Using a quad core for testing

Post by Jan Brouwer »

Hi

I'm considering buying a quad-core PC to improve the testing of my chess program.
I want to run four tournaments in parallel, one on each core. Are there any pitfalls I should be aware of?
It would be nice if the PC can be kept quiet. I wonder how feasible that is with e.g. a Q6600 running under full load for hours without resorting to some form of exotic cooling :?
Perhaps the newer 45 nm quad-cores run cooler?

Thanks
bob
Posts: 20943
Joined: Mon Feb 27, 2006 7:30 pm
Location: Birmingham, AL

Re: Using a quad core for testing

Post by bob »

Jan Brouwer wrote:Hi

I'm considering buying a quad-core PC to improve the testing of my chess program.
I want to run four tournaments in parallel, one on each core. Are there any pitfalls I should be aware of?
It would be nice if the PC can be kept quiet. I wonder how feasible that is with e.g. a Q6600 running under full load for hours without resorting to some form of exotic cooling :?
Perhaps the newer 45 nm quad-cores run cooler?

Thanks
One thing... if you play 4 games at a time, there will be random behavior caused by architectural bottlenecks. 4 processors trying to access memory across a single bus is one example, and this will cause random delays.

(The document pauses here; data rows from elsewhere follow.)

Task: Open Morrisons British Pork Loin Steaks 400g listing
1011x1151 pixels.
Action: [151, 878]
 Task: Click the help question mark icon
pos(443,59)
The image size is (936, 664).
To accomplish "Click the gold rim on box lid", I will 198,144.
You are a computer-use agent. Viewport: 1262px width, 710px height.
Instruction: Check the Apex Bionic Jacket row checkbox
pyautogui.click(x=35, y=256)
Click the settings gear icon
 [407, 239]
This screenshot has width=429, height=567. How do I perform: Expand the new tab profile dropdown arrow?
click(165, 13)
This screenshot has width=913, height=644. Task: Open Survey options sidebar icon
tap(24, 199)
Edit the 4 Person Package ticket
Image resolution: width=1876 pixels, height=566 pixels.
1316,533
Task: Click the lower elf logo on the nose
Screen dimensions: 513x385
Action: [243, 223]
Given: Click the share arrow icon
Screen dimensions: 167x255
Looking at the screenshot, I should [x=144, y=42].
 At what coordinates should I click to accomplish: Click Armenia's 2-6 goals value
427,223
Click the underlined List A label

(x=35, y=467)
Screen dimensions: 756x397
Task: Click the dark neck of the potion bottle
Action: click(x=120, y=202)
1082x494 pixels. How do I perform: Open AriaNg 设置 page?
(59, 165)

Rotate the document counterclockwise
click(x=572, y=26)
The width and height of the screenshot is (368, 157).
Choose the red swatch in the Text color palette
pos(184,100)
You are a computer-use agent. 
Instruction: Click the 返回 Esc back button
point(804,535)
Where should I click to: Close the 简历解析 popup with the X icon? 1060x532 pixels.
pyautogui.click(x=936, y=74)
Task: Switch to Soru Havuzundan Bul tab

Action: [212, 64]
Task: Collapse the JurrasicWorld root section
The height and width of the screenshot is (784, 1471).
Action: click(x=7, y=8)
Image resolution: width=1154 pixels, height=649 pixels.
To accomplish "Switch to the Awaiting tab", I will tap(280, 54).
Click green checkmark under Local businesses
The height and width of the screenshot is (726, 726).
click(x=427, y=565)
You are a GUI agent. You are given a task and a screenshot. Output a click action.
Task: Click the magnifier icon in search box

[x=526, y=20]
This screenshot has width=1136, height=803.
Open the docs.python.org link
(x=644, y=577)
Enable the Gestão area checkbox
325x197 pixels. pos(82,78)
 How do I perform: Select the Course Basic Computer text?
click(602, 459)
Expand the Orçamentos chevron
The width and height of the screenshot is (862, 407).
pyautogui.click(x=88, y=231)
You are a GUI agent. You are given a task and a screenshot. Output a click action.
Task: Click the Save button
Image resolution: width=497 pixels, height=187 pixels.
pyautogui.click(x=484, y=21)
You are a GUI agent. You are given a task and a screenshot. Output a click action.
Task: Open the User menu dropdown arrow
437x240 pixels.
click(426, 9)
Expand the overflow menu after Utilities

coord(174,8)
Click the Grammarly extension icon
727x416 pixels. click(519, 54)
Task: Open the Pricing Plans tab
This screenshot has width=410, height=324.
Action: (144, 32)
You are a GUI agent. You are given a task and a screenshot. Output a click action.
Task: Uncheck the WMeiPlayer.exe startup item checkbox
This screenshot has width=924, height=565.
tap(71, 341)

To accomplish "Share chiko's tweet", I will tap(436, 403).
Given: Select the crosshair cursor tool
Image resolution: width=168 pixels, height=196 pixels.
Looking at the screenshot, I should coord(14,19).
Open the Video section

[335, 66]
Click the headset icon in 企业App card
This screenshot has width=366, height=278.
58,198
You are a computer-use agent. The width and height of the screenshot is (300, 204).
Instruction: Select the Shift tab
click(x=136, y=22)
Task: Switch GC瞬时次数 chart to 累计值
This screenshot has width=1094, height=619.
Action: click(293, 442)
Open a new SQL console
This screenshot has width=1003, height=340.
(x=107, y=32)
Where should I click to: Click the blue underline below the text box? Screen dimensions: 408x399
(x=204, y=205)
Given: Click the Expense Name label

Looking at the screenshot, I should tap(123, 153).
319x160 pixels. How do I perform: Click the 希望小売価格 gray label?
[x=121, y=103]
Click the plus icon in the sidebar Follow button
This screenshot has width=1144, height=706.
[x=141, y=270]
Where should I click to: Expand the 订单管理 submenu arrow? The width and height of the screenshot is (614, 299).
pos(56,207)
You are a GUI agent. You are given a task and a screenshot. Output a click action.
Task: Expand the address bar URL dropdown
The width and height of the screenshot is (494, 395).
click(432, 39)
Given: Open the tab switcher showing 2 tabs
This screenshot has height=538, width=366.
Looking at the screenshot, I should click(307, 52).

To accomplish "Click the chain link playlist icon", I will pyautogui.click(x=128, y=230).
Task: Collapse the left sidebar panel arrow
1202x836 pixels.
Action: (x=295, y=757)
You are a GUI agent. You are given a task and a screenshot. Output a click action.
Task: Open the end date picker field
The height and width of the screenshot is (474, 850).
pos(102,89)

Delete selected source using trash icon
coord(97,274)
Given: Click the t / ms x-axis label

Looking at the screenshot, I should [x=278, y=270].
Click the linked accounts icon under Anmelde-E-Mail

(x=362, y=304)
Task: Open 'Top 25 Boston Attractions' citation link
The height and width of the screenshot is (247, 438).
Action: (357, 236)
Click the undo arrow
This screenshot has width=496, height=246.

Should not invalidate the testing, but NPS values might be somewhat slower, and might fluctuate more..

You would see significant issues on a dual-processor quad-core box, as 8 cores just stumble all over each other trying to get to memory... And since you are talking Intel and shared L2 cache among 2 or 4 cores depending on what you are talking about, that is additional interference.
krazyken

Re: Using a quad core for testing

Post by krazyken »

Jan Brouwer wrote:Hi

I'm considering buying a quad-core PC to improve the testing of my chess program.
I want to run four tournaments in parallel, one on each core. Are there any pitfalls I should be aware of?
It would be nice if the PC can be kept quiet. I wonder how feasible that is with e.g. a Q6600 running under full load for hours without resorting to some form of exotic cooling :?
Perhaps the newer 45 nm quad-cores run cooler?

Thanks
Since you are probably going to be running an OS on there, you may get more reliable results trying to keep one core idle, so running 3 ponder off matches, will leave one core to take up the slack when background stuff wants to make noise. Also of importance is to keep plenty of RAM in the box for many simultaneous engines, and the OS. If 8 engines are running with 64MB hash thats 512MB for engine hash alone.
jdart
Posts: 4367
Joined: Fri Mar 10, 2006 5:23 am
Location: http://www.arasanchess.org

Re: Using a quad core for testing

Post by jdart »

Cooling in my experience is not really an issue even with the 1st-gen quad chips. I am running a Q6700 overclocked with 4 threads round the clock. It has been rock stable. But it does have a good 3rd-party heat sink/fan installed. The stock Intel cooler is not that good.